---------- Record set ----------

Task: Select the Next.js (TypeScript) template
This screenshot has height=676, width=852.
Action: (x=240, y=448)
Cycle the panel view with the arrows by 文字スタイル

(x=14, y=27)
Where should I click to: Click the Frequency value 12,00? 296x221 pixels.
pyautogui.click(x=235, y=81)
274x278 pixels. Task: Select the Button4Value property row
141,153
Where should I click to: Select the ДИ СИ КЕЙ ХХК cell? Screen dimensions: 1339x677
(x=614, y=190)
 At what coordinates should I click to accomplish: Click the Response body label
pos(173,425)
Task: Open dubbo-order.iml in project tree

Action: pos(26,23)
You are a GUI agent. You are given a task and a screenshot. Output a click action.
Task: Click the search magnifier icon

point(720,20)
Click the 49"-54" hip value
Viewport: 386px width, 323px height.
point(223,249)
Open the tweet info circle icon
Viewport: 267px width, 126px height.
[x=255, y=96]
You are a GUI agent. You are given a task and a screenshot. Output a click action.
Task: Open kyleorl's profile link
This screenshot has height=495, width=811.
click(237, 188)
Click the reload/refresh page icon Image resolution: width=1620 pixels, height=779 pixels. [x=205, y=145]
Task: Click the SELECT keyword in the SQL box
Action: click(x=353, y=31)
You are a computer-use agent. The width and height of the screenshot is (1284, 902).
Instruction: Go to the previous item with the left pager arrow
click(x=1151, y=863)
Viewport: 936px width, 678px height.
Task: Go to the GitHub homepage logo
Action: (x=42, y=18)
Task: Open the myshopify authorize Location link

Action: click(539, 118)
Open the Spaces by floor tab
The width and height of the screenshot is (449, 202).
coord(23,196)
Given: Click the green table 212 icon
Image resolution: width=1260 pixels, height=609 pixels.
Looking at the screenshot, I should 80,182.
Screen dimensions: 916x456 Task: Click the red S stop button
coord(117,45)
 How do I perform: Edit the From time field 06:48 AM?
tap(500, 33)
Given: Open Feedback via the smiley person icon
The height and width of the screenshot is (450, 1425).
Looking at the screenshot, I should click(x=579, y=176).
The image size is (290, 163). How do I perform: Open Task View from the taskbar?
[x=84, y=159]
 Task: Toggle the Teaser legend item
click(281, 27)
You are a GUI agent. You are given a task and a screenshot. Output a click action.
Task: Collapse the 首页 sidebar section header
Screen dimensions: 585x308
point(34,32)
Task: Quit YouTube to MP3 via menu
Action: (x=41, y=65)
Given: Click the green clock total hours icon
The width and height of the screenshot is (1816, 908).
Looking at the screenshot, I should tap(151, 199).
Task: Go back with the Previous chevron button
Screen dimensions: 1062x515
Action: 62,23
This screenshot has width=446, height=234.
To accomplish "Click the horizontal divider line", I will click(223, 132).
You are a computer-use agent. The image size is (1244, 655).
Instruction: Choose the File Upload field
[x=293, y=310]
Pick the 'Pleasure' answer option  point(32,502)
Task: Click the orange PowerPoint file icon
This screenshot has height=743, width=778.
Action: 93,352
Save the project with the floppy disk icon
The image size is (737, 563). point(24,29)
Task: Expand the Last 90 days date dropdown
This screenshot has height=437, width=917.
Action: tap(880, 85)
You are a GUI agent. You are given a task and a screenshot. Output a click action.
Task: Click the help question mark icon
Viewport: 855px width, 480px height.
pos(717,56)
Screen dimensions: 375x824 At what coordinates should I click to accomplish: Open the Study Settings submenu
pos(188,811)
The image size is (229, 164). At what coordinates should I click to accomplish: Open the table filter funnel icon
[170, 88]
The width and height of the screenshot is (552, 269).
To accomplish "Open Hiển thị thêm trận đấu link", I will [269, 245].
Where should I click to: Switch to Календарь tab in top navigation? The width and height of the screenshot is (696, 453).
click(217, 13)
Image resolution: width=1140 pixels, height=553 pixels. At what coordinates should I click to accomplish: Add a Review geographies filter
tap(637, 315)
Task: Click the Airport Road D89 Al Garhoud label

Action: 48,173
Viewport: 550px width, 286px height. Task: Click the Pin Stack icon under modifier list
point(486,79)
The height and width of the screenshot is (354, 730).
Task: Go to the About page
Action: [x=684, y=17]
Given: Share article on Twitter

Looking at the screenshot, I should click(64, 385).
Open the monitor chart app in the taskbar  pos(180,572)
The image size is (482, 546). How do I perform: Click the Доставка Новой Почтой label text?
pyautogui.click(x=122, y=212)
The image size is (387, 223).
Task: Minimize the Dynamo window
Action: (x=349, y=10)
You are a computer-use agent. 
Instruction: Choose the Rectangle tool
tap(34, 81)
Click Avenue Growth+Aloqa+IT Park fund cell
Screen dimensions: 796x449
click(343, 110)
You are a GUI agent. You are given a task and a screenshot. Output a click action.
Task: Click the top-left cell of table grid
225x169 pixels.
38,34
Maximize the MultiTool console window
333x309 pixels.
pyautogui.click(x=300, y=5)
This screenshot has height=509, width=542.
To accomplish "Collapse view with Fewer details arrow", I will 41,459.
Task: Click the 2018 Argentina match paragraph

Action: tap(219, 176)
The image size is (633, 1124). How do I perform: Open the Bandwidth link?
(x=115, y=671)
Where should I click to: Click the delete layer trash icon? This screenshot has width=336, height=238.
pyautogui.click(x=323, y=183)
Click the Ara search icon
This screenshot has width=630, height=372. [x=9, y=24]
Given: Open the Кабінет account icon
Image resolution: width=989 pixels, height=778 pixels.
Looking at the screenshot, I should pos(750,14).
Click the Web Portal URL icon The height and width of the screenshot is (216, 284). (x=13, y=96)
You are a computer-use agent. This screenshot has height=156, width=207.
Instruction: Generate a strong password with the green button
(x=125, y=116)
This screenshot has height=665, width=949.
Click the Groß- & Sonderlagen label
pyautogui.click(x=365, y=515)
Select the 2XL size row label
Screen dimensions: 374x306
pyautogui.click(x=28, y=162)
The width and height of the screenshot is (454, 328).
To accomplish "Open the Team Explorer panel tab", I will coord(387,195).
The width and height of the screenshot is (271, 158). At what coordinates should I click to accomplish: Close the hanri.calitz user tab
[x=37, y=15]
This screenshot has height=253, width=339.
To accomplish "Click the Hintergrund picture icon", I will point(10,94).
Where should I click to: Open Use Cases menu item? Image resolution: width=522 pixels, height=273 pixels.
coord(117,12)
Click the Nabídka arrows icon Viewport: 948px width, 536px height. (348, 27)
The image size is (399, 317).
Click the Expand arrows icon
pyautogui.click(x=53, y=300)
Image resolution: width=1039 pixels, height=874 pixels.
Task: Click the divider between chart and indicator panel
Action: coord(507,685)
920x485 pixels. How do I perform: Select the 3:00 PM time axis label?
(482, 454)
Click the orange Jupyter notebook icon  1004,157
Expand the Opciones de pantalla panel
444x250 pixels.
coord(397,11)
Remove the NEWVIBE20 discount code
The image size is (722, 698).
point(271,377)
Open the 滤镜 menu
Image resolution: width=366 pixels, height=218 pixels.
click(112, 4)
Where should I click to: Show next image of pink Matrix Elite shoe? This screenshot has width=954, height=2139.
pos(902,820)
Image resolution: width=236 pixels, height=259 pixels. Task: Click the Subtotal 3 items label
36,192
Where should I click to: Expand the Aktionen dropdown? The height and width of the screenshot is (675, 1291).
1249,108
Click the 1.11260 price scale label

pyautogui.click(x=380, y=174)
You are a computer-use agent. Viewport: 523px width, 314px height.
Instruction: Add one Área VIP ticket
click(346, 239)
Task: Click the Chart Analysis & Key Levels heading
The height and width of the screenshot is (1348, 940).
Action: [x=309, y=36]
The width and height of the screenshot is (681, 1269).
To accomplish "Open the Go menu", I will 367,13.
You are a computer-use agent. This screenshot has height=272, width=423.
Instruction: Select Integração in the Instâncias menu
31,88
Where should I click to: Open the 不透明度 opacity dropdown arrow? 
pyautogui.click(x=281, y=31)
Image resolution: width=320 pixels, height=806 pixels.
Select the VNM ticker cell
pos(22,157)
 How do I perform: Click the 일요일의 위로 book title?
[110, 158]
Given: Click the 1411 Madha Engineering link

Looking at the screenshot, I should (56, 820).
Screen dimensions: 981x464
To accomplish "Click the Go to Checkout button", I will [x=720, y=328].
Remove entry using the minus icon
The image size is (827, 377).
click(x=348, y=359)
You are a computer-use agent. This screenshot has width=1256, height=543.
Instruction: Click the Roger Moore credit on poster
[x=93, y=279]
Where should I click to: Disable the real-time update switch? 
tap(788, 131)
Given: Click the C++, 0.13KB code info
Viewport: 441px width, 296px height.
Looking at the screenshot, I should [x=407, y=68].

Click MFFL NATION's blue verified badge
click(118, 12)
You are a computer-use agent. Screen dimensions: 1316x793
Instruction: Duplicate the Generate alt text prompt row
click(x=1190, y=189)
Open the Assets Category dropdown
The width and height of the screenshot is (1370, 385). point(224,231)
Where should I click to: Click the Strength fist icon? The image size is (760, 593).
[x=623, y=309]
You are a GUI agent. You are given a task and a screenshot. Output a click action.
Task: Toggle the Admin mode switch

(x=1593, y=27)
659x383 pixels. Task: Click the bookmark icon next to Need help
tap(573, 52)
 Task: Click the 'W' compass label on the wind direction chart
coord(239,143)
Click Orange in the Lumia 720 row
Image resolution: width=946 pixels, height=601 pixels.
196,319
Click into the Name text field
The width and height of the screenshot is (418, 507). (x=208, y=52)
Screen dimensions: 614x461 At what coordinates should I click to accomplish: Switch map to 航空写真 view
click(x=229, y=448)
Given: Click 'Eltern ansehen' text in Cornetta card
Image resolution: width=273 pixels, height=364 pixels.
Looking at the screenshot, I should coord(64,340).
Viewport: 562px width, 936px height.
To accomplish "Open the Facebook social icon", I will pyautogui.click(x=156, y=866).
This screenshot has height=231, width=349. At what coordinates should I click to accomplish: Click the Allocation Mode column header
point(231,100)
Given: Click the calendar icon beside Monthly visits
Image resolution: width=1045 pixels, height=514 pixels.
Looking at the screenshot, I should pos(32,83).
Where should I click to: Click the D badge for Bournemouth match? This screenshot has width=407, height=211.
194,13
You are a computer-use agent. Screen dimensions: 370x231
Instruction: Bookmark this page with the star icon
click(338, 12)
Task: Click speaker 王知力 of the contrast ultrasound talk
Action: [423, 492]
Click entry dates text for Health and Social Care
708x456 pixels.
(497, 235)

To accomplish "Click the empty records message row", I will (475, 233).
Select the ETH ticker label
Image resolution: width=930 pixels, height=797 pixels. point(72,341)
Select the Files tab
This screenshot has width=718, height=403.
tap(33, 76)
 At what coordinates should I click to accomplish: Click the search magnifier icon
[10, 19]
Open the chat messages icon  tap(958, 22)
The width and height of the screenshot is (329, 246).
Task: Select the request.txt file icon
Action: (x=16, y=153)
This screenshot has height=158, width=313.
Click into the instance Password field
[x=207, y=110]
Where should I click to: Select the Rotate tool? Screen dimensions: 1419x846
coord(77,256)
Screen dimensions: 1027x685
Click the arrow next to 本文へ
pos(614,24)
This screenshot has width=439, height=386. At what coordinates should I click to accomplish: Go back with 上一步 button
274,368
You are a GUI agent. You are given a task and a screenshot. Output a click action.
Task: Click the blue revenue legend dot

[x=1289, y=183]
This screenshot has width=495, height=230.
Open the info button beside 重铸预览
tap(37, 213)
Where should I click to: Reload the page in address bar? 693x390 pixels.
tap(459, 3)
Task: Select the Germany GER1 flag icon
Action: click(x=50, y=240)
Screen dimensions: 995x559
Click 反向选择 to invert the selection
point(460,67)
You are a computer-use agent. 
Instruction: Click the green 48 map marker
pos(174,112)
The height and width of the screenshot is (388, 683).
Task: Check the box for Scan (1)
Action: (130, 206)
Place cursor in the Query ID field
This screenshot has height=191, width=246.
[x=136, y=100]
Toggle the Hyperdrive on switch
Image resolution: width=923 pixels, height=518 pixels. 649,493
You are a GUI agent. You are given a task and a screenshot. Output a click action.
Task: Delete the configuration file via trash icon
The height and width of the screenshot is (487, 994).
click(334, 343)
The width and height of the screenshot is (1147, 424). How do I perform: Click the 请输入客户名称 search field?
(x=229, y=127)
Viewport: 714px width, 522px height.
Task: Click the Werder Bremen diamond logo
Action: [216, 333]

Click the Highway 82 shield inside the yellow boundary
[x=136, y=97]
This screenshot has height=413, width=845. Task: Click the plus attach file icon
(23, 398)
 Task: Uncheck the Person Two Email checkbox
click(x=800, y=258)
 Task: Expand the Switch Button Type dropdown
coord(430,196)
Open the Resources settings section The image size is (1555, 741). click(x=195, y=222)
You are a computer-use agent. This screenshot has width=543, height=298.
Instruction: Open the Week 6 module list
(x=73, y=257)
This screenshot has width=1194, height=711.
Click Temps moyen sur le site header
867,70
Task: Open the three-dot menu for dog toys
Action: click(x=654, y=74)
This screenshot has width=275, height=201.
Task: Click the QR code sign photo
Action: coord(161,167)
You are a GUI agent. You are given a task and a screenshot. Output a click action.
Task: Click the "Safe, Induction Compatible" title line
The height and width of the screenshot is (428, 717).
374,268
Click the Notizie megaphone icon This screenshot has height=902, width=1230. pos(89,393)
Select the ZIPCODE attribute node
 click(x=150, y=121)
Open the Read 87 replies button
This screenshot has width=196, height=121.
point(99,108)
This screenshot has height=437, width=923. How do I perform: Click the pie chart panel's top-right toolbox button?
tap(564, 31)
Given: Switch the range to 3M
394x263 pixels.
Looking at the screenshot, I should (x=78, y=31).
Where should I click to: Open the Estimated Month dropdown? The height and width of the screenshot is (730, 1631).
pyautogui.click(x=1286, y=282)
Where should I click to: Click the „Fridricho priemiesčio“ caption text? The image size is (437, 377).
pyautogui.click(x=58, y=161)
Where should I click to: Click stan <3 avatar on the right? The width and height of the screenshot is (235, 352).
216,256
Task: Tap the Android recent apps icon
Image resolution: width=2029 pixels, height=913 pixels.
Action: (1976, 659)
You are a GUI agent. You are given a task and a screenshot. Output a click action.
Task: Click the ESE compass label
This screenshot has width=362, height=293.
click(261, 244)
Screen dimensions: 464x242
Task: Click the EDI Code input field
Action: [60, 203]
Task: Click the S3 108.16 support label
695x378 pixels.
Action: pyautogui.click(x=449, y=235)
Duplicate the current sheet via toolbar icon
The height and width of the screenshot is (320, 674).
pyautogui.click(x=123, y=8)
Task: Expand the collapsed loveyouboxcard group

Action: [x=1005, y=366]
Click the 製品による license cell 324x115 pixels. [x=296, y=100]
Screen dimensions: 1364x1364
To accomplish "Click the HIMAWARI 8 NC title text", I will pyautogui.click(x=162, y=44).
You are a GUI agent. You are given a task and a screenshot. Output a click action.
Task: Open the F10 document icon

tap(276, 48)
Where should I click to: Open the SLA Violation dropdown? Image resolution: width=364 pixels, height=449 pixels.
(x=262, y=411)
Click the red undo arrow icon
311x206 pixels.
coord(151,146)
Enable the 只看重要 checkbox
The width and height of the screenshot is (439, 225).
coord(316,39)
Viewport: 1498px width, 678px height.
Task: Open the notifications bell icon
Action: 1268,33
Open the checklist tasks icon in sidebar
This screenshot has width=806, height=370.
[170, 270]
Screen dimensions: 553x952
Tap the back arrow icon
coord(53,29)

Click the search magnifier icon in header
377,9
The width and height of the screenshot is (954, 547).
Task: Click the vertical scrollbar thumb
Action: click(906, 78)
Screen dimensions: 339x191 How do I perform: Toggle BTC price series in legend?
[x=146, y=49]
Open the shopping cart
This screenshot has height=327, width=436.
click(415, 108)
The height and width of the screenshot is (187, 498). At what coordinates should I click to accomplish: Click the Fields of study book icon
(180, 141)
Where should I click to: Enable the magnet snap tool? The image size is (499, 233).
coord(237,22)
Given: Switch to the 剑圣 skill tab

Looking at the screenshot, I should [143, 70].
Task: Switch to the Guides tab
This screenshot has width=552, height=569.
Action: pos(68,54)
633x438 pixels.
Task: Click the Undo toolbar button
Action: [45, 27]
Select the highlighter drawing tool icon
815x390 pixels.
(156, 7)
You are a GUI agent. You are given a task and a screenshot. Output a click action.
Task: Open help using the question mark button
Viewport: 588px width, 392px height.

----------

_Task requirements_: Given the data above, transcribe exactly the lines from the one containing "This screenshot has height=665, width=949." down to the one containing "Click the orange Jupyter", and no others.

_Task output_:
This screenshot has height=665, width=949.
Click the Groß- & Sonderlagen label
pyautogui.click(x=365, y=515)
Select the 2XL size row label
Screen dimensions: 374x306
pyautogui.click(x=28, y=162)
The width and height of the screenshot is (454, 328).
To accomplish "Open the Team Explorer panel tab", I will coord(387,195).
The width and height of the screenshot is (271, 158). At what coordinates should I click to accomplish: Close the hanri.calitz user tab
[x=37, y=15]
This screenshot has height=253, width=339.
To accomplish "Click the Hintergrund picture icon", I will point(10,94).
Where should I click to: Open Use Cases menu item? Image resolution: width=522 pixels, height=273 pixels.
coord(117,12)
Click the Nabídka arrows icon Viewport: 948px width, 536px height. (348, 27)
The image size is (399, 317).
Click the Expand arrows icon
pyautogui.click(x=53, y=300)
Image resolution: width=1039 pixels, height=874 pixels.
Task: Click the divider between chart and indicator panel
Action: coord(507,685)
920x485 pixels. How do I perform: Select the 3:00 PM time axis label?
(482, 454)
Click the orange Jupyter notebook icon  1004,157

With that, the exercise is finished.